Of particular interest is the SPARC Author’s Addendum which is a form for author’s to fill out to assert their copyright when signing agreements with publishers. It basically adds an addendum to whatever agreement you are signing that asserts that you retain copyright and that you retain the right to reproduce the article for non-commercial purposes. It is a nice little “tool”. Now we need one like that for graduate students when they are signing the Theses Canada license. What would it assert?
University Libraries in Google Project to Offer Backup Digital Library – Chronicle.com
From Bethany I discovered this story by the Chronicle of Higher Education about the HathiTrust, titled University Libraries in Google Project to Offer Backup Digital Library (Jeffrey R. Young, Oct. 13, 2008). “Hathi” is the hindi word for elephant suggesting memory and size. Here is a quote from the HathiTrust site:
As a digital repository for the nation’s great research libraries, HathiTrust (pronounced hah-TEE) brings together the immense collections of partner institutions.
HathiTrust was conceived as a collaboration of the thirteen universities of the Committee on Institutional Cooperation and the University of California system to establish a repository for these universities to archive and share their digitized collections. Partnership is open to all who share this grand vision.

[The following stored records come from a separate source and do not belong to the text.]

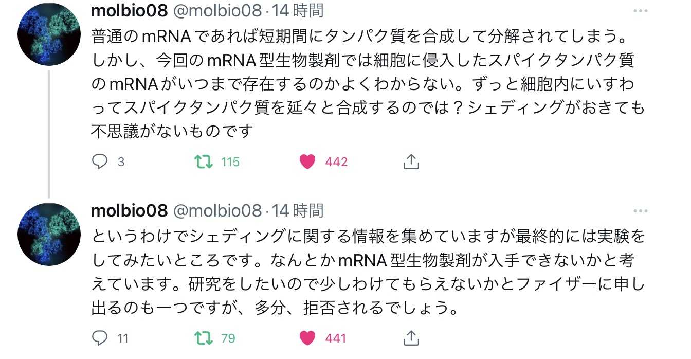Reply to the first molbio08 tweet

[x=100, y=162]
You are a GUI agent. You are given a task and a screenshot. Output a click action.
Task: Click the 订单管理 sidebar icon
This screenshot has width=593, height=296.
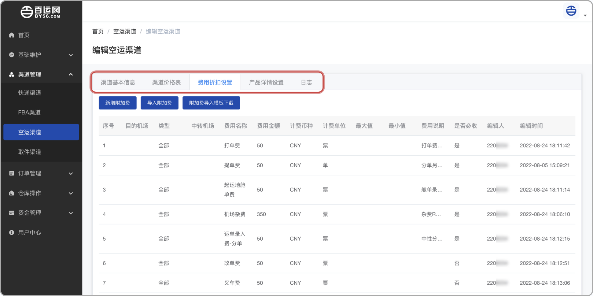coord(12,173)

The repository, among other things, will pool the volumes digitized by Google in collaboration with the universities so there is a backup should Google lose interest. Large-scale search is being studied now and they expect in November to have preview version available.

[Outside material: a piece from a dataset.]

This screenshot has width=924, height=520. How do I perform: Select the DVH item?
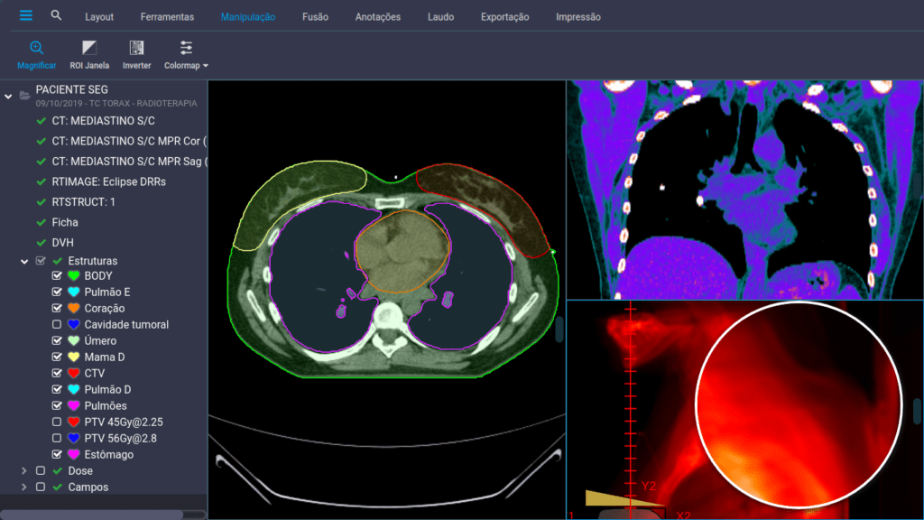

A Companion to Digital Literary Studies
The A Companion to Digital Literary Studies edited by Ray Siemens and Susan Schreibman is available online in full text. This is tremendous resource with too many excellent contributions to list individually. Chapters go from Reading on the Screen by Christian Vandendorpe and Algorithmic Criticism by Stephen Ramsay.
There is a good Annotated Overview of Selected Electronic Resources by Tanya Clement and Gretchen Gueguen with links to projects like TAPoR.